10 Hindsight
Knowing the outcome of an event makes it difficult to imagine what your judgment would have been had you not known the outcome. This often results in what is called “hindsight bias”. You knew it all along.
One explanation for why this occurs is that it is hard to think about a counterfactual that is now inconsistent with reality. You might have dreaded the holiday with your in-laws. But after a pleasant trip, with good company, nice weather and interesting sights, it is hard to ignore these new facts in stating your prior belief.
10.1 Stock picking
Louie (1999) asked people to decide whether they wished to purchase a stock. One group was asked whether they believed the stock would increase in value. Another group was told that the stock had increased or decreased in value before being asked about their belief at the time of their purchase decision.

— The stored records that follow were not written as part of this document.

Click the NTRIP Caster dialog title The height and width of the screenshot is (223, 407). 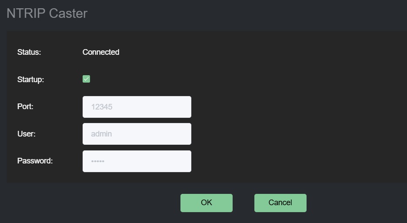pos(47,13)
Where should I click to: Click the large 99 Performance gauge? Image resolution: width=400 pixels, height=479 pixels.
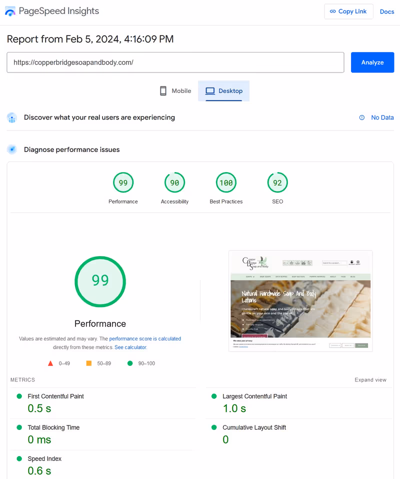coord(100,281)
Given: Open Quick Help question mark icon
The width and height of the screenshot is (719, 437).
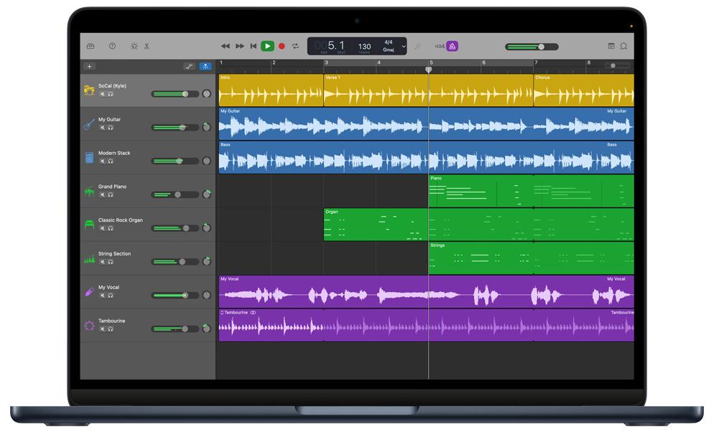Looking at the screenshot, I should 112,46.
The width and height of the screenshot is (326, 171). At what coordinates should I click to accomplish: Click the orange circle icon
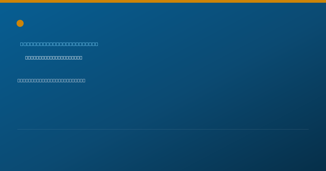click(x=20, y=23)
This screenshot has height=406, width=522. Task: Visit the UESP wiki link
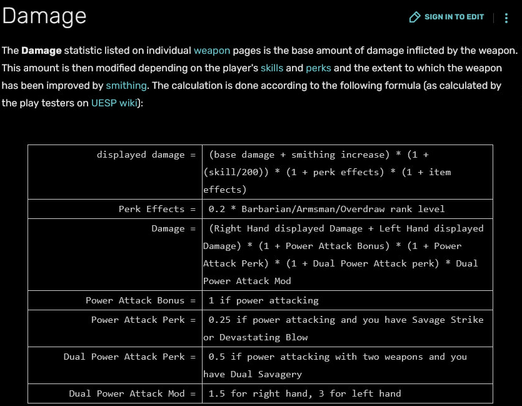tap(114, 103)
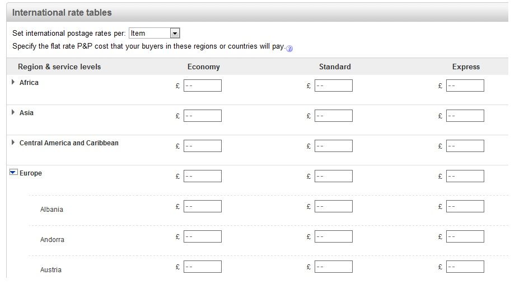The height and width of the screenshot is (294, 524).
Task: Click Central America Standard rate field
Action: [333, 146]
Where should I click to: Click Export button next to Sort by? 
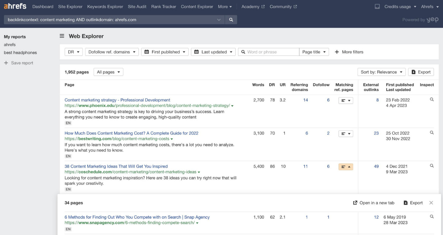pos(421,72)
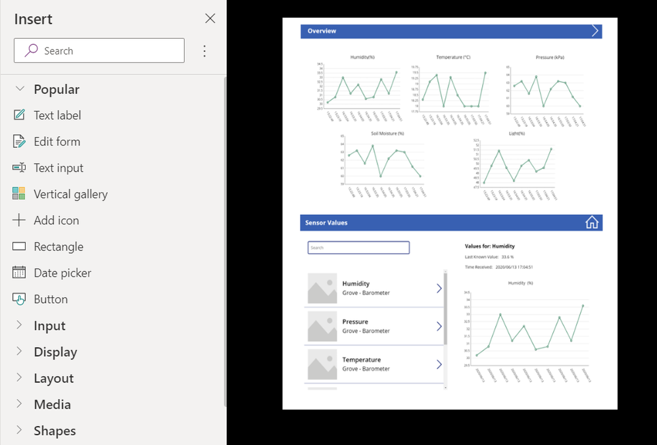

People told that the stock increased were more likely to state that they believed that the stock price would increase than those who had not been told what had happened to the stock price. Similarly, those told that the stock decreased were more likely to state that they believed that the stock price would decrease.
10.2 College selection
Galotti (1995) asked high school students to state what criteria they would use to select their university and how important each criterion was. They were also asked how each university they were considering scored on each criterion.
When students were later at university, they were asked to recall the factors important to them and what they now considered important. Students did have some recall but tended to recall those factors that they now considered important.
10.3 Medical decision making
Hal Arkes (2013) summarises summarises Dawson et al. (1988) as follows:
A clinicopathologic conference (CPC) is a dramatic event at a hospital. A young physician, such as a resident, is given all of the documentation except the autopsy report that pertains to a deceased patient. After studying the material for a week or so, the physician presents the case to the assembled medical staff, going over the case and listing the differential diagnosis, which consists of the several possible diagnoses for this patient. Finally, the presenting physician announces the diagnosis that he or she thinks is the correct one. The presenter then sits down, sweating profusely, as the pathologist who did the autopsy takes the podium and announces the correct diagnosis. The cases are chosen because they are difficult, so the presenting physician’s hypothesis often is incorrect.
The CPC is supposed to be an educational experience. Its goal is to enlighten the audience members about diagnosing a particularly challenging case. However, after hearing the pathologist’s report, which contradicts the diagnosis made by the presenting physician, many audience members think, “Why aren’t we hiring residents as astute as my cohort of residents? This diagnosis was easy.” The audience members do not learn from the instructive case presented at the CPC. Instead, they criticize the presenter, because in hindsight, they think the case was relatively obvious.
A CPC is fertile ground for the manifestation of the hindsight bias; after the correct diagnosis is disclosed, it seems as if it could easily have been discerned beforehand. Dawson et al. (1988) interrupted eight CPCs at two critical junctures. At each CPC, after the presenter listed the five possible diagnoses, the researchers asked half of the audience to assign a probability to each diagnosis (i.e., the likelihood that it was correct). These participants were in the foresight group, because they were asked to provide data before the correct diagnosis was revealed. These data were collected, the pathologist then revealed the true diagnosis, and the CPC was paused a second time for the other half of the audience to provide data. The researchers asked them to assign a probability to each of the five possibilities as if they had not just been informed of the right answer. These participants were in the hindsight group, because they were asked to provide data after the correct diagnosis was revealed. For each case, Dawson et al. asked two experts who had attended their domain-appropriate CPC to indicate, on a 10-cm line, what proportion of good clinicians would choose the correct diagnosis. The average of the two experts’ ratings was used to divide the eight CPCs into two quartets—one being the four more difficult cases and the other being the four less difficult ones. Dawson et al. divided the attendees into groups of less experienced and more experienced physicians on the basis of their training and seniority. As Figure 1 shows, in three of the four experience–diagnostic-difficulty groups, the hindsight participants estimated the correct answer to be more likely than the foresight group did. The difference averaged approximately 12 percentage points. Hindsight physicians mistakenly think that the case was easier than it really was (as evidenced by the predictions of the foresight subjects). The educational benefit of the CPC is consequently diminished, because the audience members think there is little or nothing to be learned, given that they retrospectively judge their diagnoses to have been relatively accurate.
Note that the most senior physicians diagnosing the most difficult cases escaped the hindsight bias. They realized that they were not likely to have made the correct diagnosis because a particular disease was so very rare or the presentation of the disease was so very abnormal.